*Directions*: What are the lines, written out exactly, from the one containing "Task: Click the outgoing" to the end of the entries below? Include both ends and nothing more.

*Task material*:
━━━
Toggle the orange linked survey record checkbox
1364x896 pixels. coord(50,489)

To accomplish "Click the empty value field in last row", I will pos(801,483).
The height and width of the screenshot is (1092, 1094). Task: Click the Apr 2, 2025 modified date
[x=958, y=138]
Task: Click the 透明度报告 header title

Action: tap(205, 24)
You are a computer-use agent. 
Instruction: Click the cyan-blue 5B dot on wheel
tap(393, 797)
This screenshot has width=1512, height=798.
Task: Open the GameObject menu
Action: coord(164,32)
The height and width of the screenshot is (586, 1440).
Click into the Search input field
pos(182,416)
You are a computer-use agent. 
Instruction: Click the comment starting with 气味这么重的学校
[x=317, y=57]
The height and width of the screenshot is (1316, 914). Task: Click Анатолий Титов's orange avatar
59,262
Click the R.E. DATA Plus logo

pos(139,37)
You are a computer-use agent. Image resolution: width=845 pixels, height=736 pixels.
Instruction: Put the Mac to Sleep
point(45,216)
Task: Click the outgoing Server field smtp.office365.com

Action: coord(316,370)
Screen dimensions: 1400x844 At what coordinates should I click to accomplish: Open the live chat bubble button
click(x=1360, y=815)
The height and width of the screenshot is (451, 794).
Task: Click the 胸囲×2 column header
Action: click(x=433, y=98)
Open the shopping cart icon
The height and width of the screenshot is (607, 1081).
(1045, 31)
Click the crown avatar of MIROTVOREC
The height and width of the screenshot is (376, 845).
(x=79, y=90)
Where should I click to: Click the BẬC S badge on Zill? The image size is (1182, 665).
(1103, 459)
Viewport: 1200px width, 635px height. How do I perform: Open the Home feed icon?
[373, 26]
━━━
*Response*:
Task: Click the outgoing Server field smtp.office365.com

Action: coord(316,370)
Screen dimensions: 1400x844 At what coordinates should I click to accomplish: Open the live chat bubble button
click(x=1360, y=815)
The height and width of the screenshot is (451, 794).
Task: Click the 胸囲×2 column header
Action: click(x=433, y=98)
Open the shopping cart icon
The height and width of the screenshot is (607, 1081).
(1045, 31)
Click the crown avatar of MIROTVOREC
The height and width of the screenshot is (376, 845).
(x=79, y=90)
Where should I click to: Click the BẬC S badge on Zill? The image size is (1182, 665).
(1103, 459)
Viewport: 1200px width, 635px height. How do I perform: Open the Home feed icon?
[373, 26]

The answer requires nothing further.